◆ **Exercise description**: Please edit the part of the listing that opens with the line containing "Given: Click perturbation 29 dark red swatch" and runs through the end of the listing, replacing "dark red" with "bright orange" and changing nothing else. Give only those lines, without the pictures.

◆ **Dataset entries**:
--- Start ---
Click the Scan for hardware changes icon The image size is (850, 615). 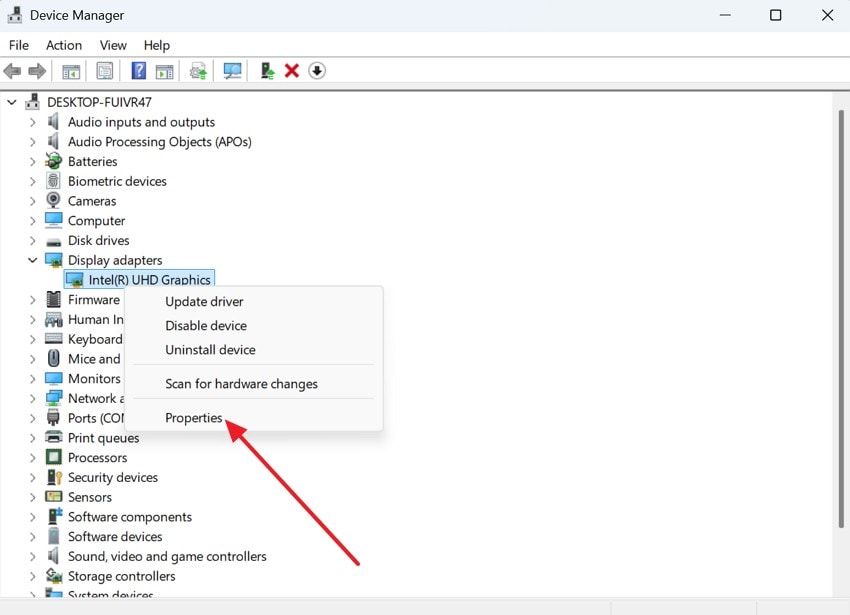coord(231,70)
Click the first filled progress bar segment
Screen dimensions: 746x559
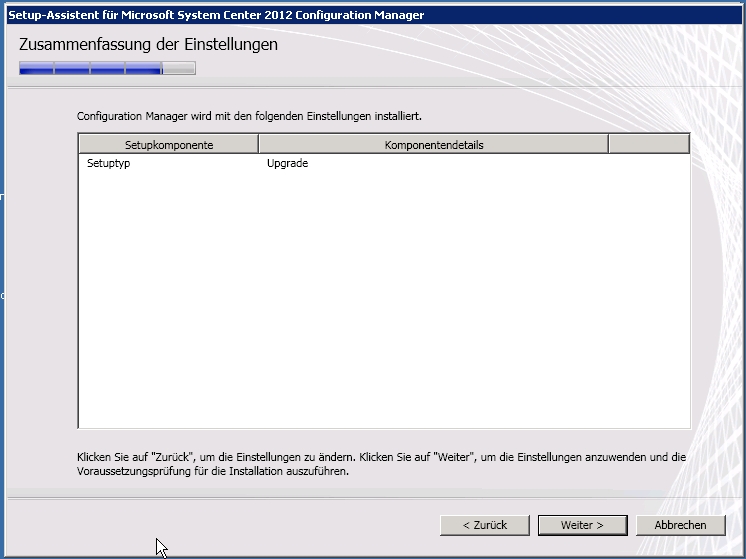pyautogui.click(x=36, y=69)
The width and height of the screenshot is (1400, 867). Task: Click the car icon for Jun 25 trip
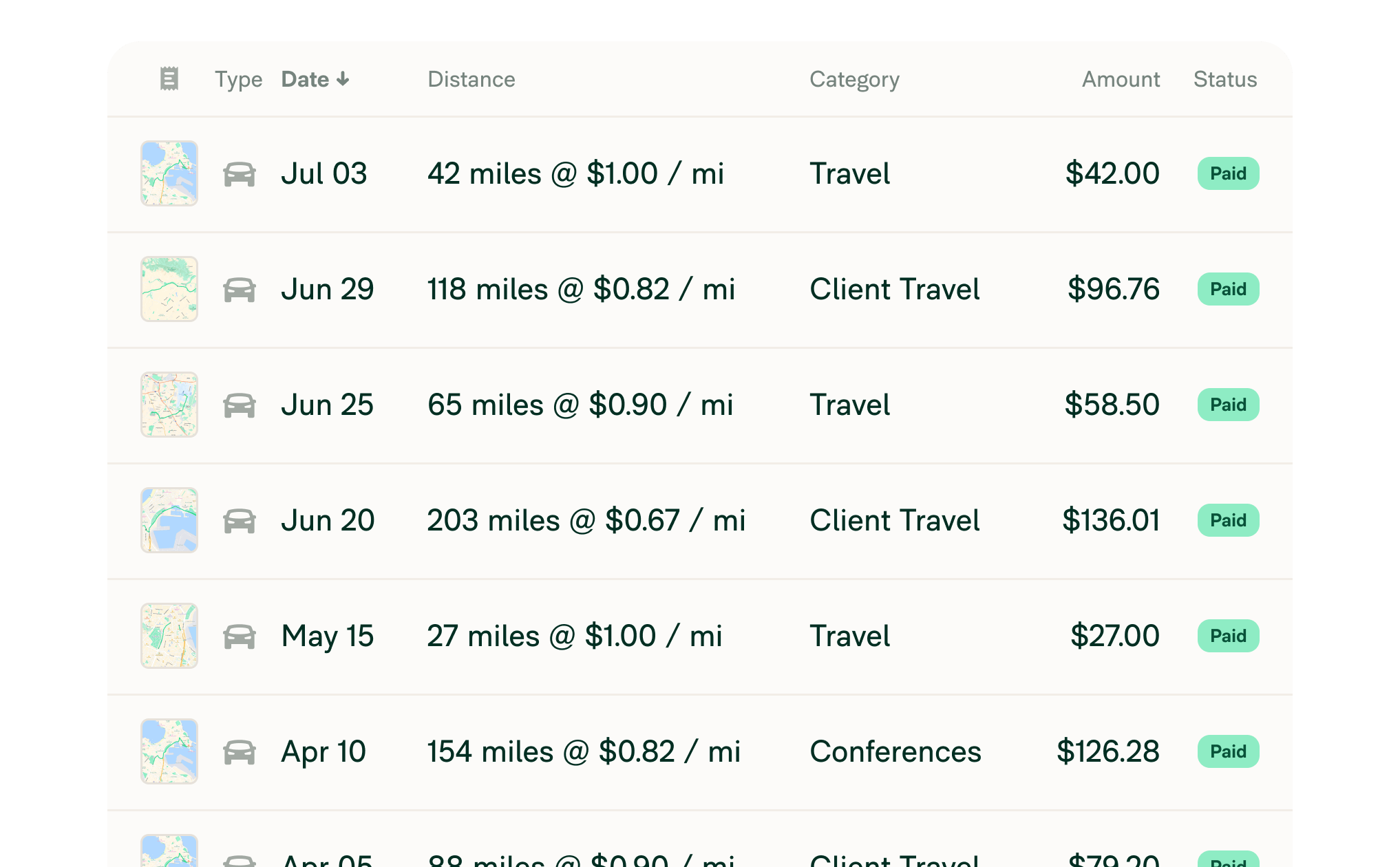[240, 405]
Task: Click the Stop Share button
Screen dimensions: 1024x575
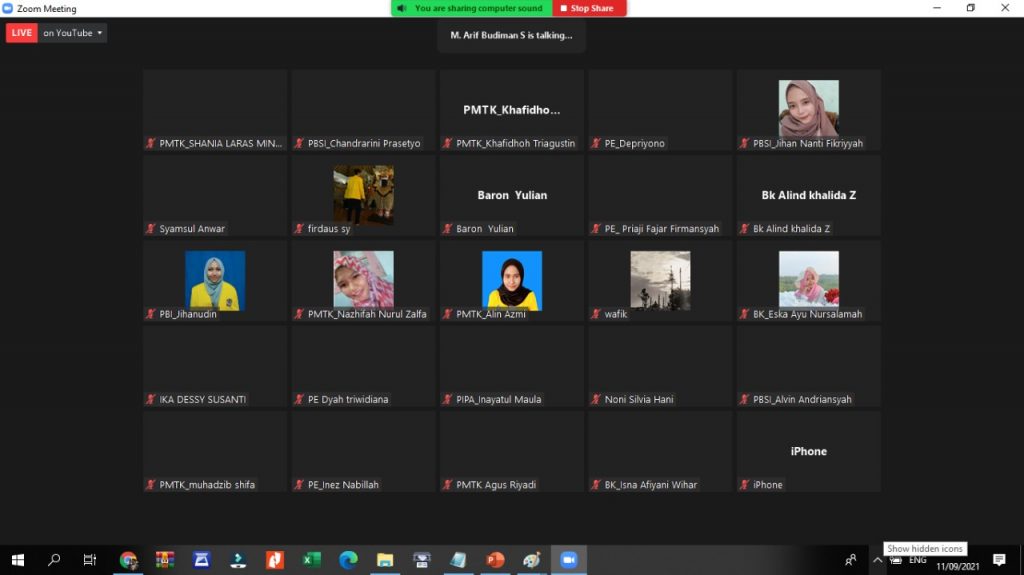Action: tap(591, 8)
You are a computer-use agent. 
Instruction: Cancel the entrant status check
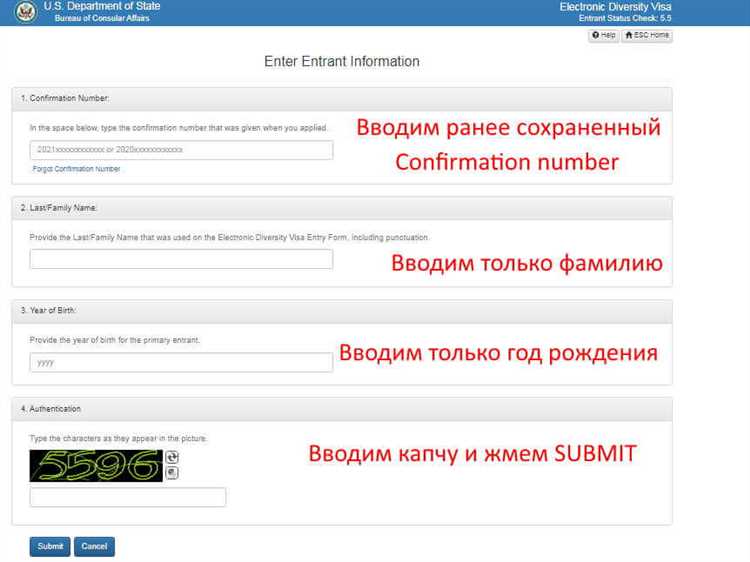(x=94, y=547)
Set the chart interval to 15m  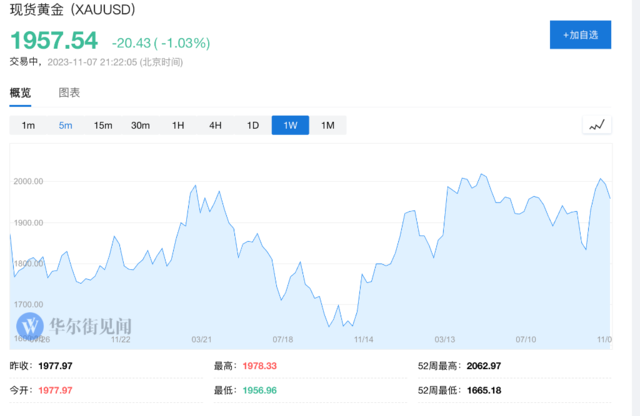click(x=103, y=125)
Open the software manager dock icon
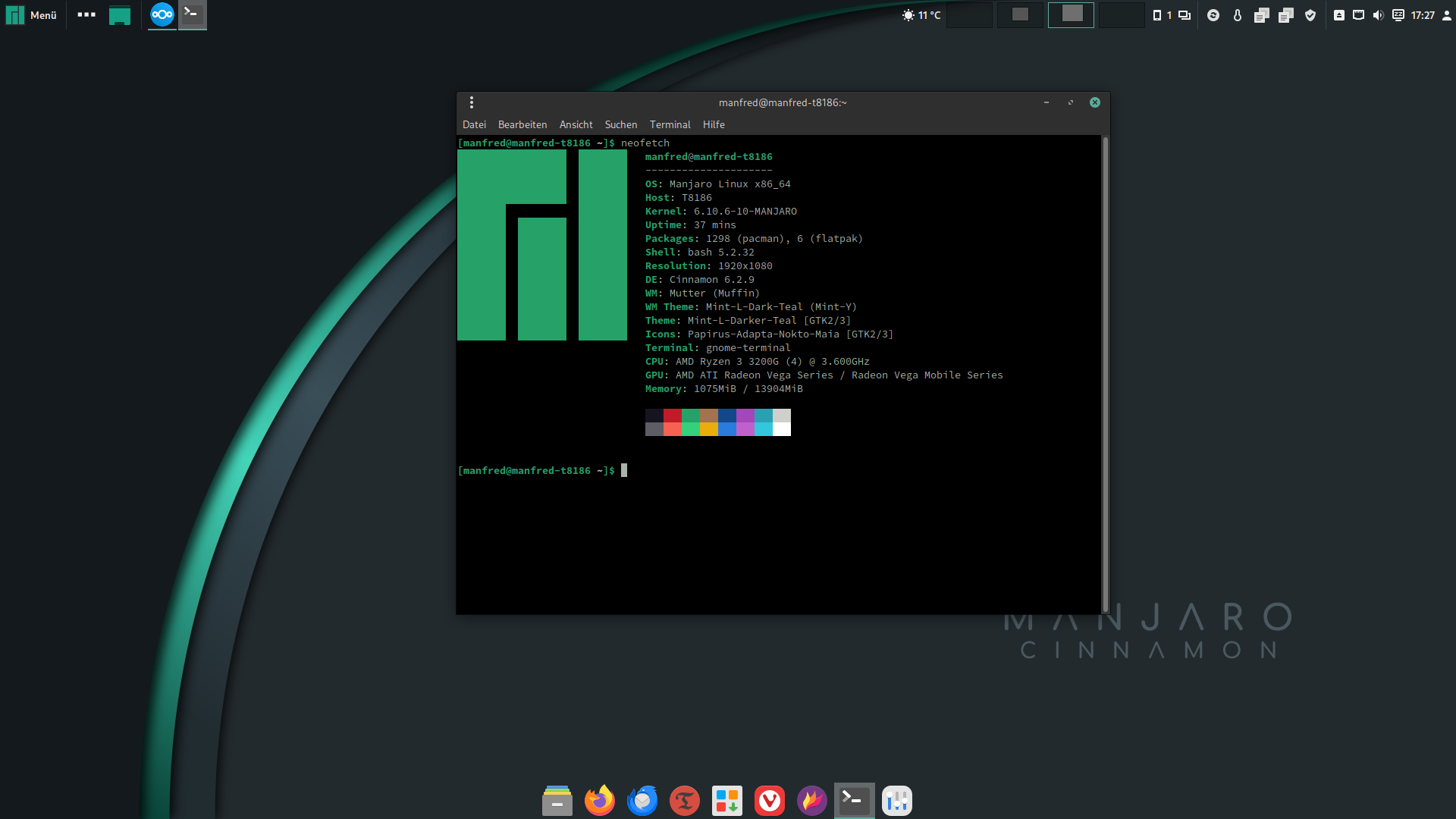Viewport: 1456px width, 819px height. tap(727, 801)
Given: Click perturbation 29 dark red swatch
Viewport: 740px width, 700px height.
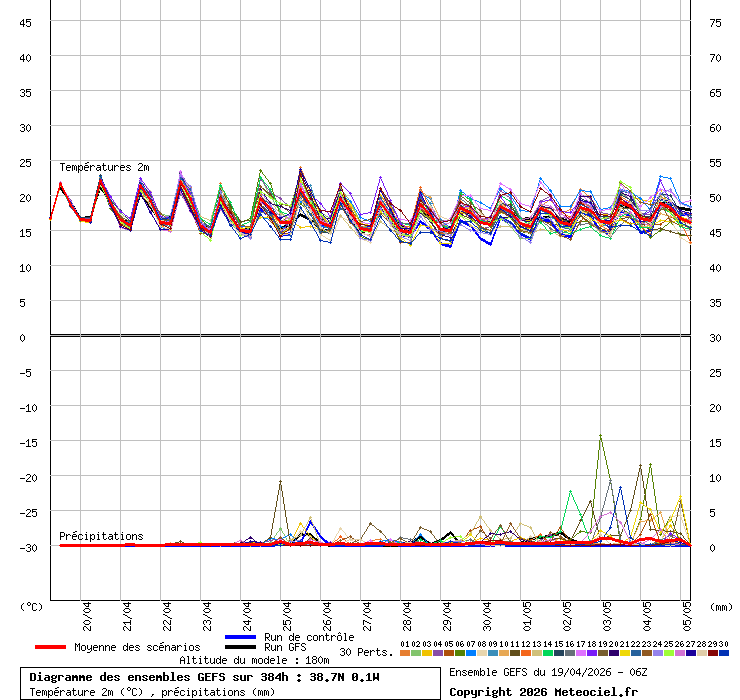Looking at the screenshot, I should tap(713, 653).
--- End ---
◆ **Answer to this exercise**:
Given: Click perturbation 29 bright orange swatch
Viewport: 740px width, 700px height.
Looking at the screenshot, I should tap(713, 653).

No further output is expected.